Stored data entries
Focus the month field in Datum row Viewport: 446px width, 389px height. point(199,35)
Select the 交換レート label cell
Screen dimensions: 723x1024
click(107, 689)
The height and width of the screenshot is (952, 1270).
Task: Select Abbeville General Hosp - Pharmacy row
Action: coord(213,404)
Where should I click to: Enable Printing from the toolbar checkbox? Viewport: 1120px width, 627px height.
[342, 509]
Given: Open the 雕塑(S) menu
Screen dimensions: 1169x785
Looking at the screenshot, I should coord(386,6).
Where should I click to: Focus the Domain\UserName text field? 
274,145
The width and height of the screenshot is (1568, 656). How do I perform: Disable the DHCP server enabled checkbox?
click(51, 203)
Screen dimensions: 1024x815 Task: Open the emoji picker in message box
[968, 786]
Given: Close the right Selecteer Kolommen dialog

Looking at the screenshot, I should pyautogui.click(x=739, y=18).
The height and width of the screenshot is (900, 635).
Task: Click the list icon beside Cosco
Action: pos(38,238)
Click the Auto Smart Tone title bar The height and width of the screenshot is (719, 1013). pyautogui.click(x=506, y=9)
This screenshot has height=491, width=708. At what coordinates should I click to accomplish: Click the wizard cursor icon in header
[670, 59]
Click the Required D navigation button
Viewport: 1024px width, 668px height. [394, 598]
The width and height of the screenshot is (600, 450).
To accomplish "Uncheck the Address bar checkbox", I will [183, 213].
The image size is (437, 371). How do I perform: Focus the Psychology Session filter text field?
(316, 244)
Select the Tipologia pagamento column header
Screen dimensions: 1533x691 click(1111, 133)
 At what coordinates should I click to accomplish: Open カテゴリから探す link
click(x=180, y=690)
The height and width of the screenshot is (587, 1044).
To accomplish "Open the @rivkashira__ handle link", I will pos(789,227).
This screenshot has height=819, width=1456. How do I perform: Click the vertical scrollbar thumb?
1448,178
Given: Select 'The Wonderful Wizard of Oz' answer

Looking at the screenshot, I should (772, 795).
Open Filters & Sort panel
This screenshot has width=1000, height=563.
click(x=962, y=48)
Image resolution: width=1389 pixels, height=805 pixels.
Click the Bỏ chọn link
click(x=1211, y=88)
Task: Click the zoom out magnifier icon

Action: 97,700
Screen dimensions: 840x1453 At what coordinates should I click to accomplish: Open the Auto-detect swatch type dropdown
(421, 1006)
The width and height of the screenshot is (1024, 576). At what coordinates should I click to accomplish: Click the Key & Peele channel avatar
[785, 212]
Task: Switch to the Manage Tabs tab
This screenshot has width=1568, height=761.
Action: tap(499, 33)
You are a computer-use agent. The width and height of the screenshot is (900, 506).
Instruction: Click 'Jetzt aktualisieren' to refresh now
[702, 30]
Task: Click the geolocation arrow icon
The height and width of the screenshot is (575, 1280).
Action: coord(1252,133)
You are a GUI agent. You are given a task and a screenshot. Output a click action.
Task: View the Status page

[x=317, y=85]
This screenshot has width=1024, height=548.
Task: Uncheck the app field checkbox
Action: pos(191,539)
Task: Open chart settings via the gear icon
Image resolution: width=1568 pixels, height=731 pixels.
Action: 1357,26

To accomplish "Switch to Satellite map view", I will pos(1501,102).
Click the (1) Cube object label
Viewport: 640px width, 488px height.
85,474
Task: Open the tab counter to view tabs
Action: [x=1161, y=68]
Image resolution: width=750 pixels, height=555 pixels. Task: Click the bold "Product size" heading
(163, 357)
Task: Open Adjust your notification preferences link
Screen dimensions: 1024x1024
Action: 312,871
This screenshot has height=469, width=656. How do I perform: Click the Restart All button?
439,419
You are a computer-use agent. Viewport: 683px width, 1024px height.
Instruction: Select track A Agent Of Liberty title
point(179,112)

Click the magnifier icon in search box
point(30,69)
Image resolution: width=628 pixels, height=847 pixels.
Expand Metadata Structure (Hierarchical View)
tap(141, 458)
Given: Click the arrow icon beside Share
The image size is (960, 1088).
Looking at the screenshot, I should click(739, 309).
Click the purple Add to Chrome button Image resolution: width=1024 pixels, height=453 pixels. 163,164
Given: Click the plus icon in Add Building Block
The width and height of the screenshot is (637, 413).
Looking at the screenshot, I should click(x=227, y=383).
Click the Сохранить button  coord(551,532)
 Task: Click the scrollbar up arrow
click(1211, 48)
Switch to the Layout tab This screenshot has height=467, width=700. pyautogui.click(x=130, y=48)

Your instructions: The lines you need are those containing "will"; find them in the records and copy them.

Exercise response:
To accomplish "Uncheck the Address bar checkbox", I will [183, 213].
To accomplish "Open the @rivkashira__ handle link", I will pos(789,227).
To accomplish "Switch to Satellite map view", I will pos(1501,102).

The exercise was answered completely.